Song
- Published: 1930
- Composer(s): Richard Rodgers
- Lyricist(s): Lorenz Hart

= He Was Too Good to Me =

1930 song by Rodgers and Hart

"He Was Too Good to Me" is a song with music by Richard Rodgers and lyrics by Lorenz Hart. It was introduced in the tryouts of their 1930 Broadway musical Simple Simon, and was dropped before the show's New York opening. The song has become a jazz standard, and has been recorded by such artists as Eileen Farrell, Natalie Cole, Barry Galbraith, Chet Baker, Thad Jones, Nina Simone, Shirley Horn, Chris Connor, Jeri Southern (When Your Heart's on Fire (1957)) and Carmen McRae (Book of Ballads (1958)).

The song is occasionally sung as "She was too good to me", especially by male singers, including The Vogues on their album Till (1969)

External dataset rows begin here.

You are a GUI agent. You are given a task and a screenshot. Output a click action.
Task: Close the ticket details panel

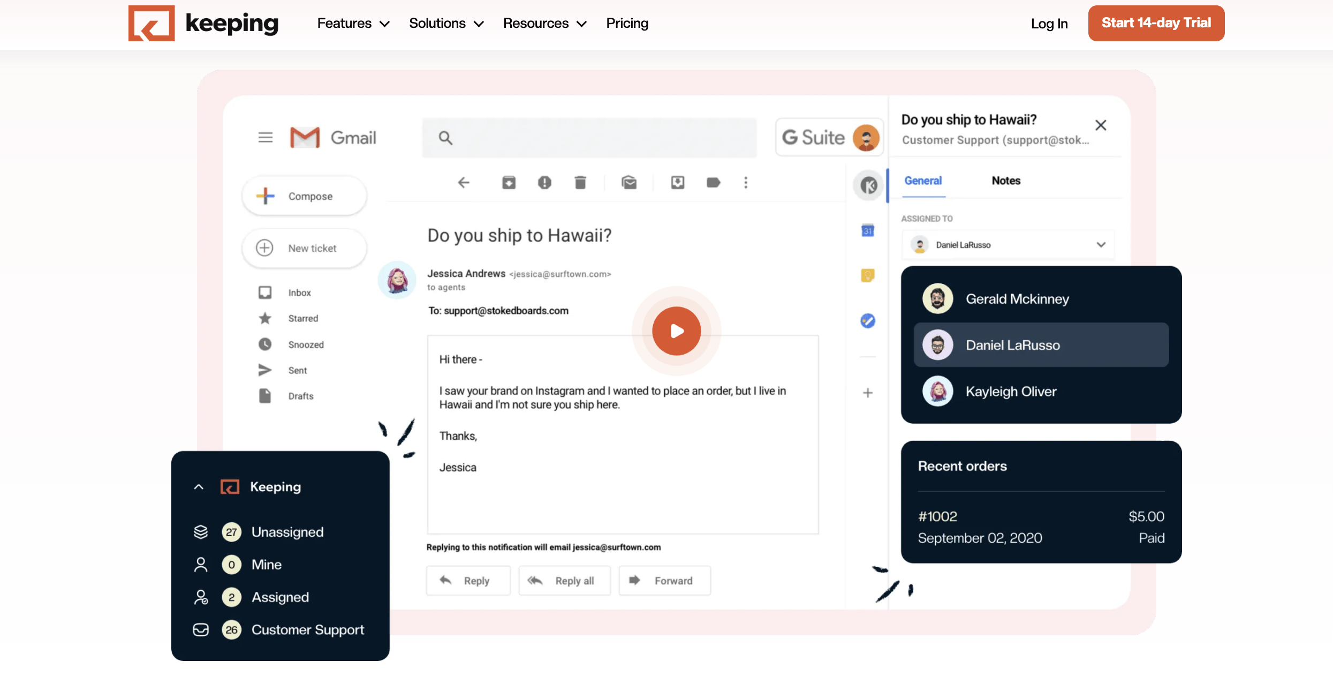pyautogui.click(x=1101, y=125)
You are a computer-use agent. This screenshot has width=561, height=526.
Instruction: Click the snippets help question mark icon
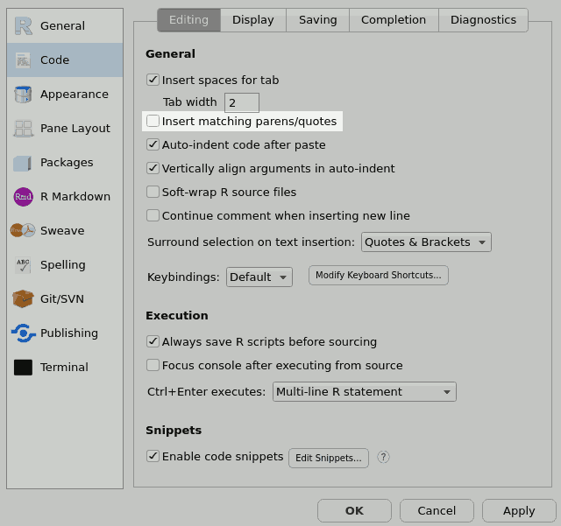[x=383, y=457]
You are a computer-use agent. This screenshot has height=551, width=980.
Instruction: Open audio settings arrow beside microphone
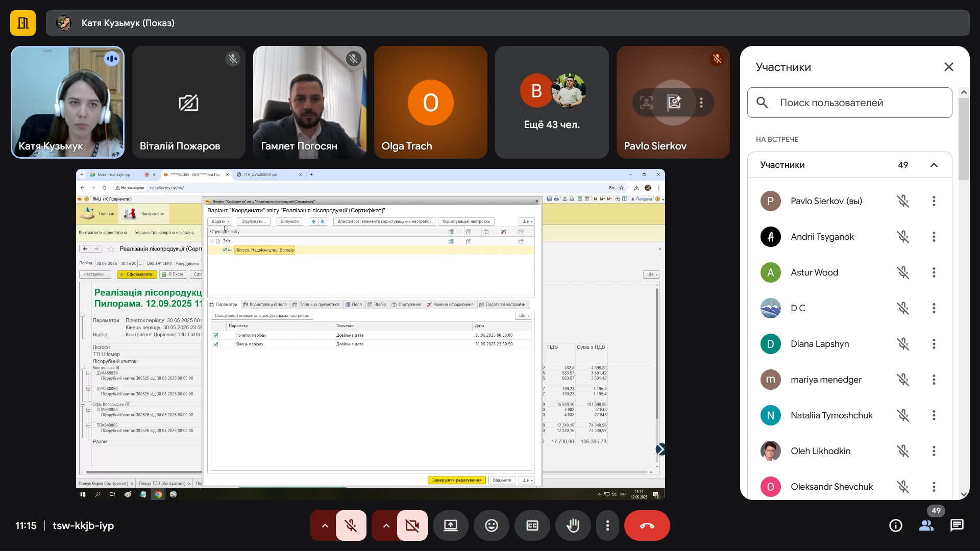(325, 525)
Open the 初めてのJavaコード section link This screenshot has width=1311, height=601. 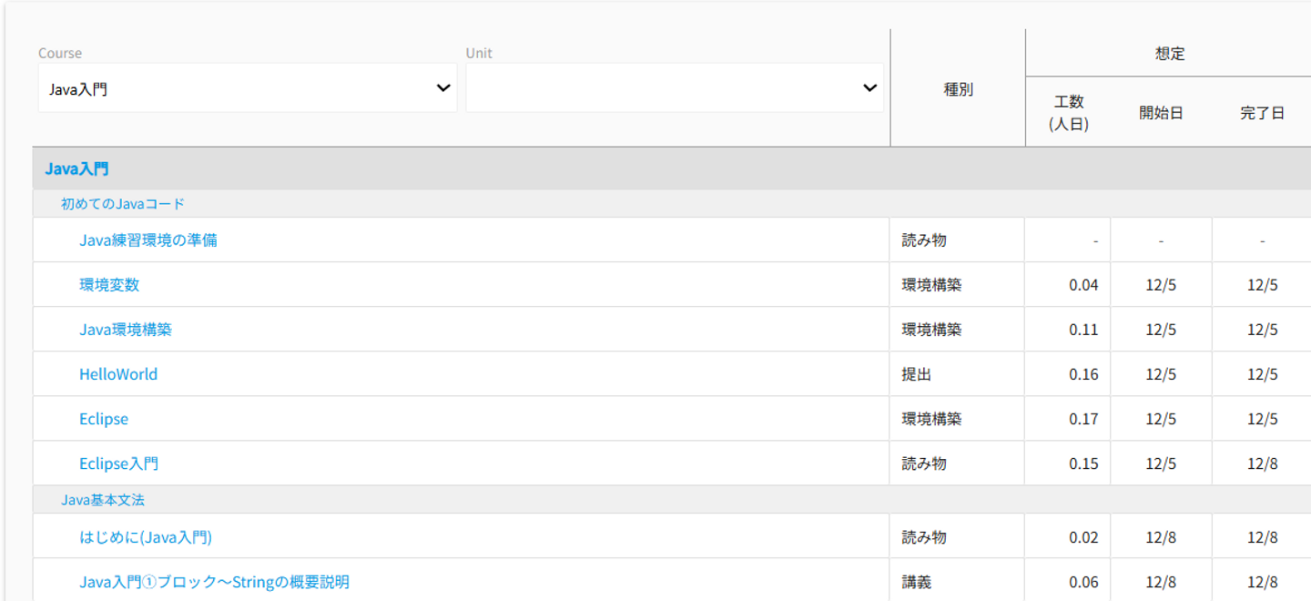(123, 204)
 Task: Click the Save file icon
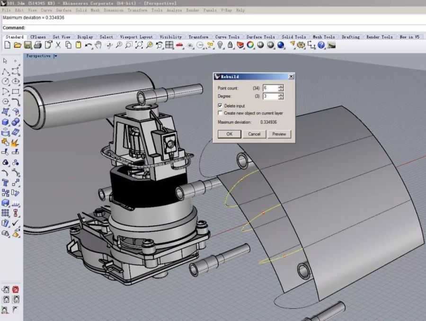click(x=27, y=45)
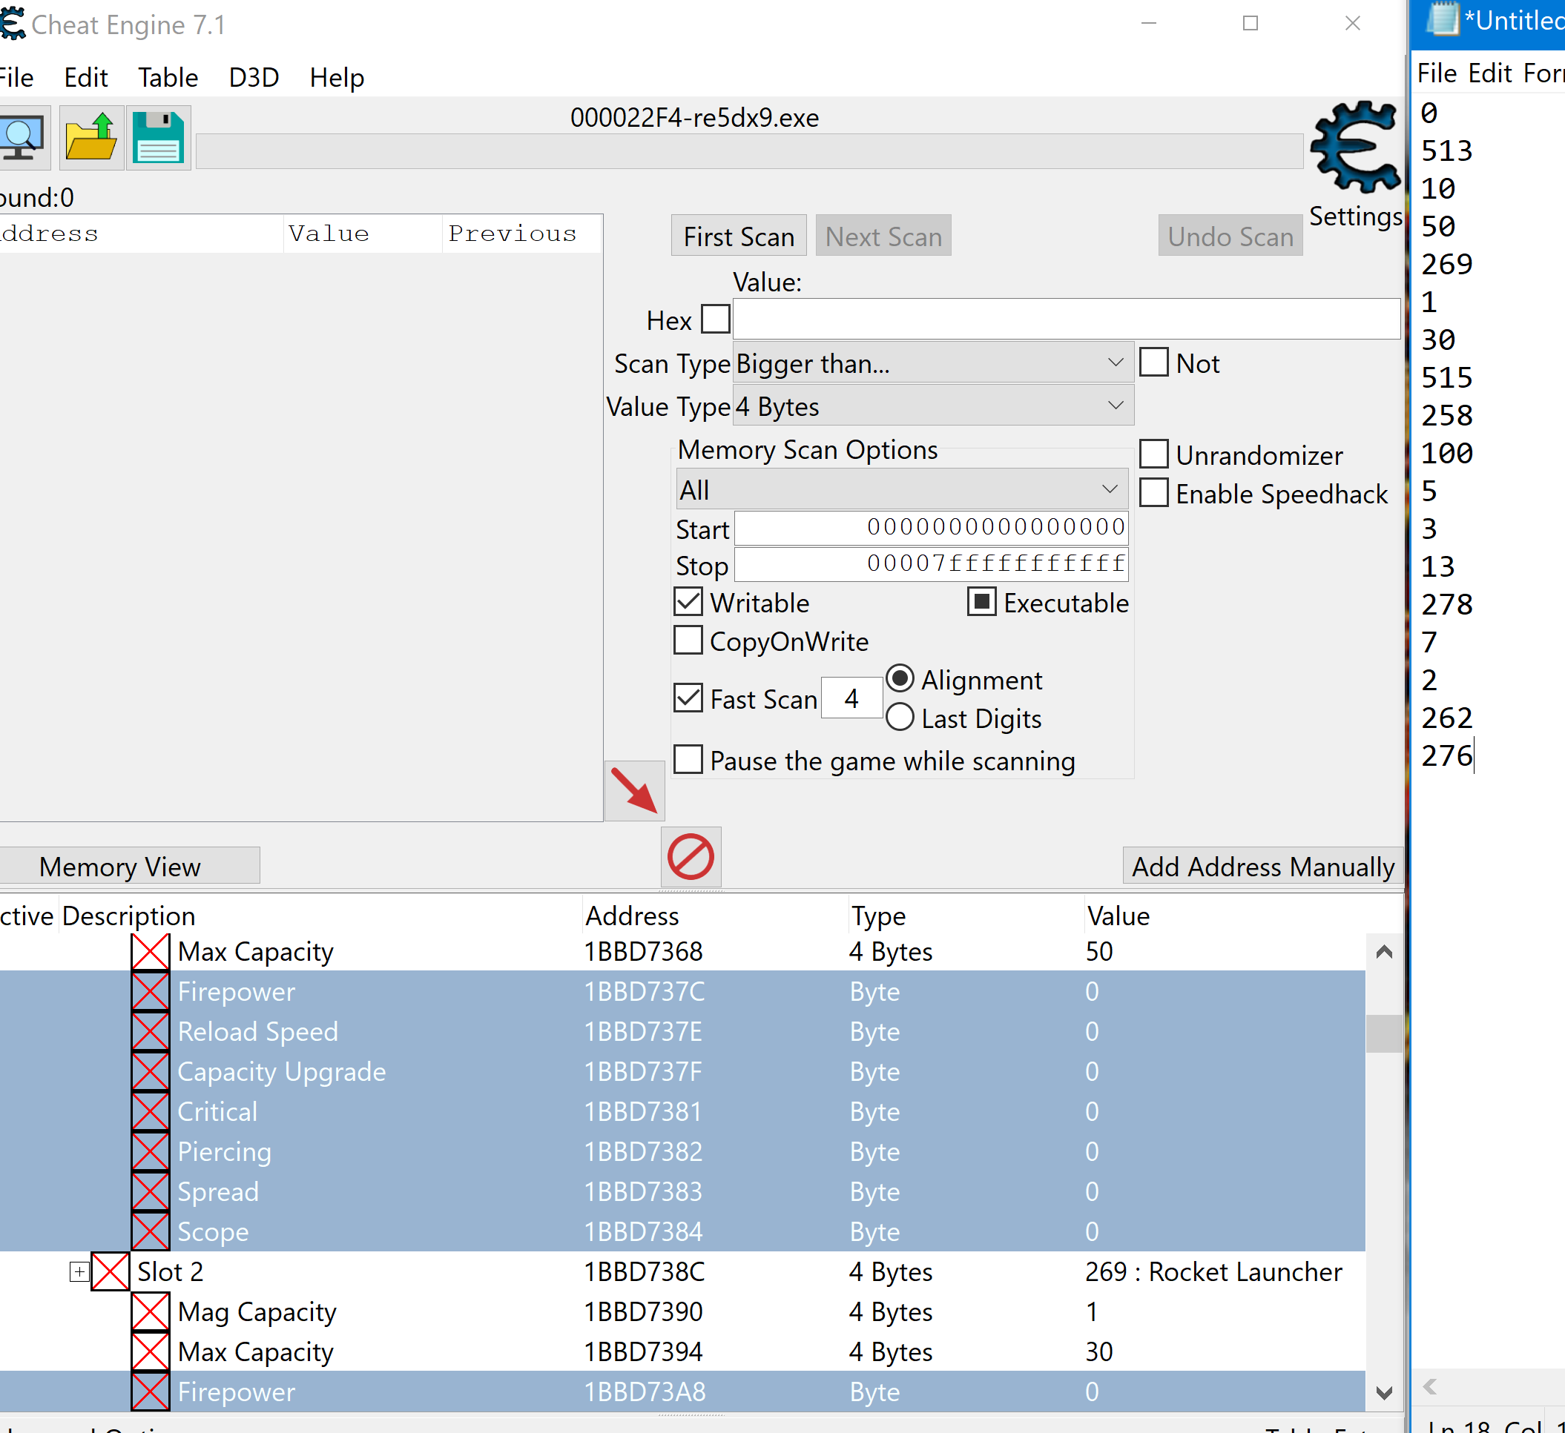Click the open file folder icon
The height and width of the screenshot is (1433, 1565).
(x=91, y=138)
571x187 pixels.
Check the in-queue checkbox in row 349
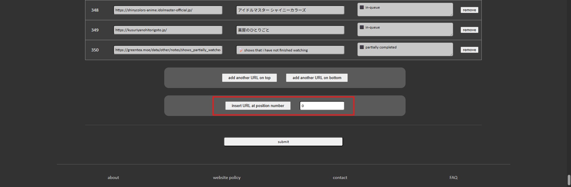coord(362,27)
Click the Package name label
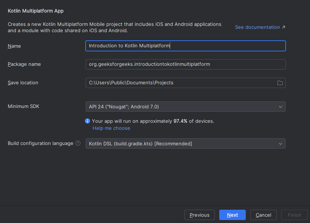The image size is (310, 223). point(24,64)
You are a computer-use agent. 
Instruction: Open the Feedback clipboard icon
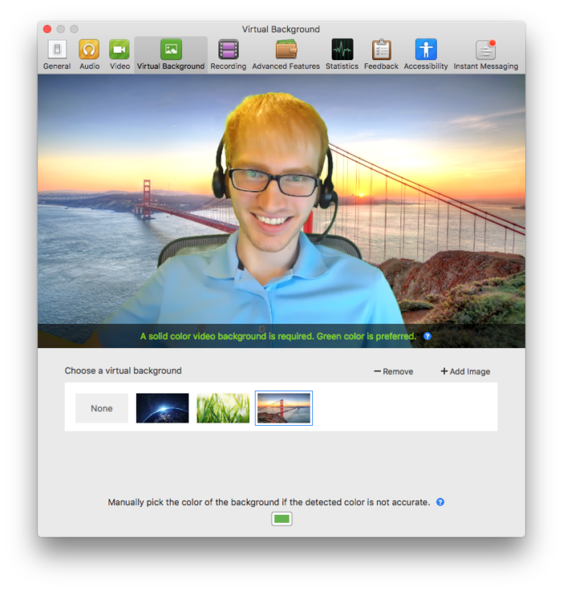pos(381,50)
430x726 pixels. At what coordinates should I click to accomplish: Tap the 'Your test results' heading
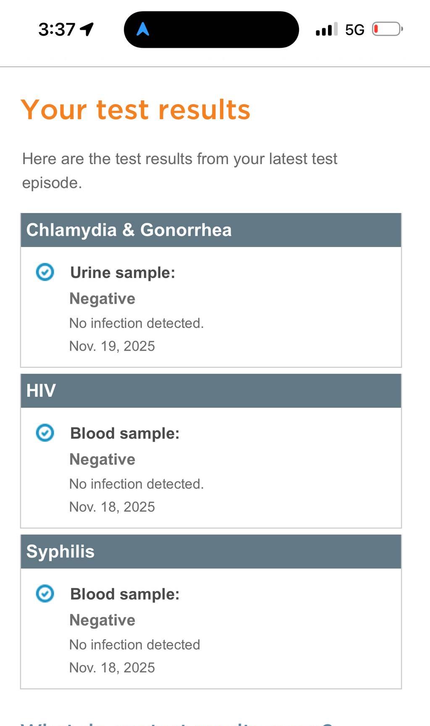pos(136,110)
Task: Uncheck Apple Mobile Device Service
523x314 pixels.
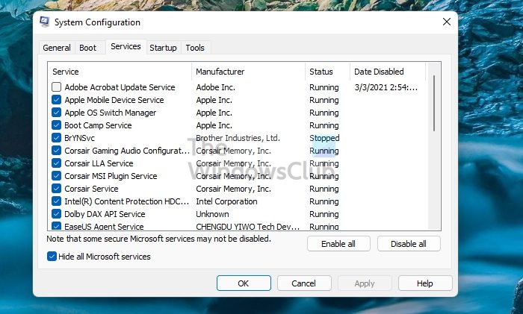Action: (x=57, y=100)
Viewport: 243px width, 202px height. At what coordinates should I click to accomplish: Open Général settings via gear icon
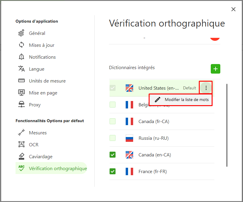pos(21,33)
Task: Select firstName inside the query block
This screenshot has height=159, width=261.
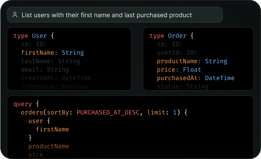Action: (52, 129)
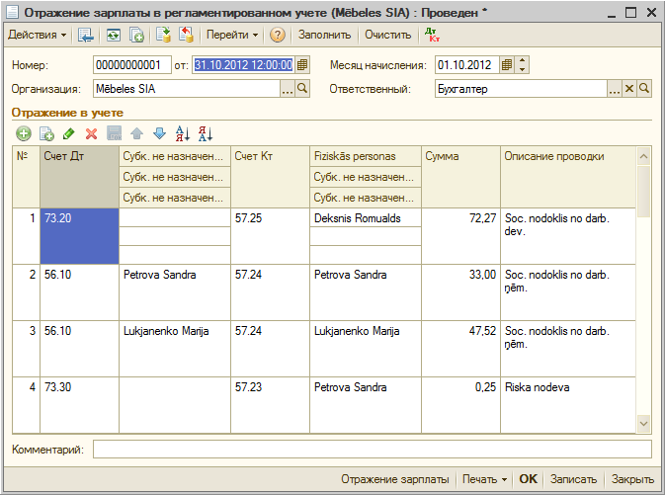Sort rows ascending with А-Я icon
The image size is (665, 495).
point(182,133)
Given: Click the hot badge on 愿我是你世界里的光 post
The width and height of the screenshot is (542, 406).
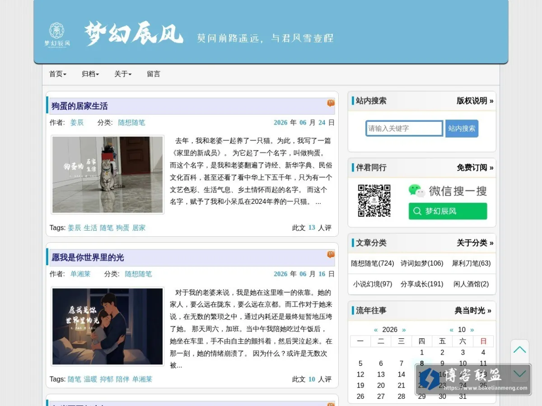Looking at the screenshot, I should coord(331,254).
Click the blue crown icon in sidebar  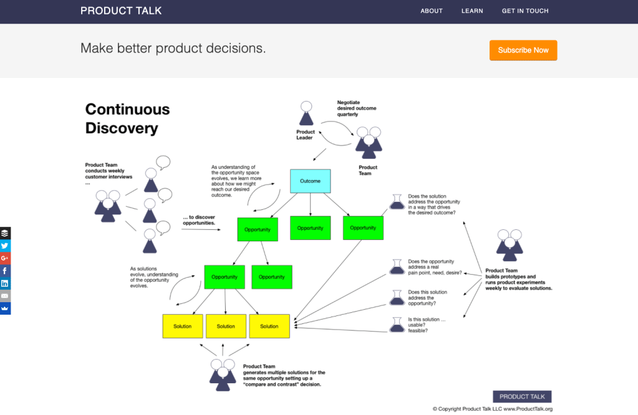point(5,308)
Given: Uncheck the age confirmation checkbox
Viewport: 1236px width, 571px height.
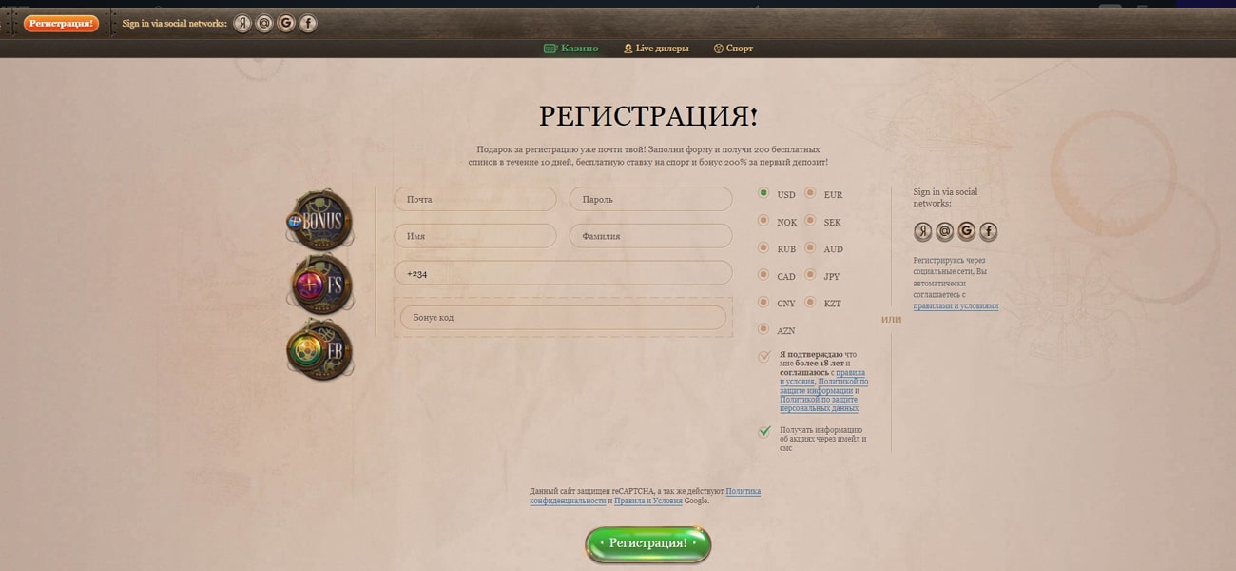Looking at the screenshot, I should pyautogui.click(x=763, y=355).
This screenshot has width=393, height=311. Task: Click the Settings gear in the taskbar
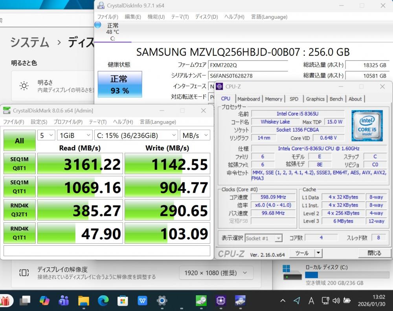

The song was covered by Carly Simon on her album My Romance (1990) and by Bette Midler on her album Some People's Lives also in 1990, as a medley paired with Since You Stayed Here. Australian singer Renée Geyer recorded the song on her album Difficult Woman in 1994. On Midler's version the second verse contains the revised line "I was a queen to him. Who's gonna light my way now?", while Geyer's version reprises the original "I was a queen to him. Who's gonna make me gay now?".

This song, sung by Bob Shane, is featured in The Kingston Trio album called Something Special released in 1962 with orchestral accompaniment which was unusual for the group. This song was also released by Bob Shane, of the Kingston Trio, on his 2008 album "The World Needs a Melody".